Study design, materials and methods
Six healthy canines underwent surgical implantation of a novel direct electrical neurostimulation system comprising of an implantable pulse generator (IPG) and leads terminating into surface electrodes implanted on the bladder wall near the bladder neck. A sample size of six animals was selected to minimize animal use while accounting for potential attrition and variability in healing and biological response; formal power calculations were not performed. Animals were separated into two groups based on electrode placement locations (anterior vs posterior). After a 2-week surgical recovery, animals received small intervals of stimulation, summing up to 6 minutes daily up to 6 weeks.
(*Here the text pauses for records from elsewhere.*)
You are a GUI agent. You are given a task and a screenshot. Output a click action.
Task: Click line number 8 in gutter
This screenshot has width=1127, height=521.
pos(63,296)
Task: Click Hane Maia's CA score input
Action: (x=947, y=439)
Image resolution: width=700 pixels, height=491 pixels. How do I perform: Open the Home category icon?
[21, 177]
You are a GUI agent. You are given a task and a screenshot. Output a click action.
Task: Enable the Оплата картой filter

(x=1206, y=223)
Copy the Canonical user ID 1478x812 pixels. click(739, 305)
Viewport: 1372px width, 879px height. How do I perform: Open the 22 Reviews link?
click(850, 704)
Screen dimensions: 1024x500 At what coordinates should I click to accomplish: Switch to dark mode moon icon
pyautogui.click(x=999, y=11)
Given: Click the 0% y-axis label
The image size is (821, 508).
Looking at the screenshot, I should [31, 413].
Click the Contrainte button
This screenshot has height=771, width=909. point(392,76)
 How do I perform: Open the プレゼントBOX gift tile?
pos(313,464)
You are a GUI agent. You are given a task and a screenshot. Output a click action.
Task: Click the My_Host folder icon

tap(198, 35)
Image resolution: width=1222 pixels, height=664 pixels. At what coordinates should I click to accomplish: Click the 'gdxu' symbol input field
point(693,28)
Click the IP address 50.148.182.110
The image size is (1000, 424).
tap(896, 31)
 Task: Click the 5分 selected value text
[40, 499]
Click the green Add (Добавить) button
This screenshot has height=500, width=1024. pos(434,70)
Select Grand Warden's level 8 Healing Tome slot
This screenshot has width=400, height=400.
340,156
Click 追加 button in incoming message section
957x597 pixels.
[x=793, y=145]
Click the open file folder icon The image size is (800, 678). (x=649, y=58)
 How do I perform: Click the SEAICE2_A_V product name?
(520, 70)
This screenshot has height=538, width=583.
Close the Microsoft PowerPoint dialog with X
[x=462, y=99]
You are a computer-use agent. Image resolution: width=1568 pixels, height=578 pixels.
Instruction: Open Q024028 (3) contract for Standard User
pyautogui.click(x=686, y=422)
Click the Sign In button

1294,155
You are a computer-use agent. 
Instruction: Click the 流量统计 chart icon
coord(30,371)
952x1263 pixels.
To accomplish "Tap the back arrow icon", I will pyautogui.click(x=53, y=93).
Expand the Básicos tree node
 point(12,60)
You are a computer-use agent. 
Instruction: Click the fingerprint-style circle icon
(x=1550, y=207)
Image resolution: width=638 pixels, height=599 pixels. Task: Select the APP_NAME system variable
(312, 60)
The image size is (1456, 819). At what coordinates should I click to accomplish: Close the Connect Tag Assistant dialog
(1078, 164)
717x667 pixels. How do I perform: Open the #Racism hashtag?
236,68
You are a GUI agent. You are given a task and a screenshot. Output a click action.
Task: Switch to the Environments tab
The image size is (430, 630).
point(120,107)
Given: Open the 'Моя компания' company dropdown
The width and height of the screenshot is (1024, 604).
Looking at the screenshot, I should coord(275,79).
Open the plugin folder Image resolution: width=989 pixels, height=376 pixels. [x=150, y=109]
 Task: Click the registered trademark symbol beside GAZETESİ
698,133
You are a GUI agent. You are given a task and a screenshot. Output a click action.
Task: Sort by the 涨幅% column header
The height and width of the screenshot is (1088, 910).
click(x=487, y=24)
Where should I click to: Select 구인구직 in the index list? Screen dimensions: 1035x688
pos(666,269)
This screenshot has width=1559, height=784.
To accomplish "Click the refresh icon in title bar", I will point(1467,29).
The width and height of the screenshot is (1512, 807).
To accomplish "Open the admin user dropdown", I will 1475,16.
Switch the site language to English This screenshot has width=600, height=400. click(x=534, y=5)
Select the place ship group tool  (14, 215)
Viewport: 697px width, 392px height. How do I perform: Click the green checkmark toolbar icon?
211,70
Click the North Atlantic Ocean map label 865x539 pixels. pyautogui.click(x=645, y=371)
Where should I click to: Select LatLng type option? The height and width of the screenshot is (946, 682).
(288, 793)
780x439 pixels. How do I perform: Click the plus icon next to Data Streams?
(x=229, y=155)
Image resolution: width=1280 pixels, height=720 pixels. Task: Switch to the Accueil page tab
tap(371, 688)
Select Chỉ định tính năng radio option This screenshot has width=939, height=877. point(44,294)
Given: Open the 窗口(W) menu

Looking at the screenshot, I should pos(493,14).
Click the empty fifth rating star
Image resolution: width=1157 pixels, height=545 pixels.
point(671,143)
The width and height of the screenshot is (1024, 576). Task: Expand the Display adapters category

Safety assessments included behavioral and clinical observations, and macro- and microscopic tissue analysis to evaluate stimulation effects and biocompatibility. Functional outcomes were evaluated by measuring voided volume (VV - mL) once a week, and a daily bladder voiding rate of voiding attempts during stimulation.
Results
All animals tolerated surgical implantation and stimulation without major complications and survived till the study endpoint. Behavioral observations indicated no signs of sustained pain, distress, or off-target stimulation. Adverse events including IPG rotation and seroma with short-term chronic infection, were each observed in 16.67% of animals and were all managed with standard veterinary care. The tissue healing response and biocompatibility of the direct electrical neurostimulation system were similar between the two groups and aligned with an expected foreign body response. There were no indications of thermal damage or necrosis related to stimulation at the bladder electrode interface. The electrodes remained adhered for the duration of the study.
Bladder voiding was commonly observed during active stimulation with animals voiding 65.6±2.3% of stimulations, confirming the system can effectively induce voiding. Animals in the posterior group had greater bladder percentage response by voiding with stimulation than the anterior group, with values of 72.4±9.0% and 59.3±12.1%, respectively (Significant, p=0.02, Wilcoxon t-test). The average VV across animals was 35.4±2.2mL. The posterior group demonstrated higher VV than the anterior group, with values of 40.2±3.1mL and 31.2±2.7mL, respectively (Not significant, p=0.07, Wilcoxon t-test).
Interpretation of results
Direct electrical neurostimulation of the bladder wall was well tolerated with no adverse stimulation related findings. Further, stimulation reliably induced bladder voiding in anterior and posterior locations, with a significantly greater efficacy at the posterior side, likely due to higher nerve density in the trigone area. The small sample size (N=3 in both groups) should be taken into consideration while interpreting this result.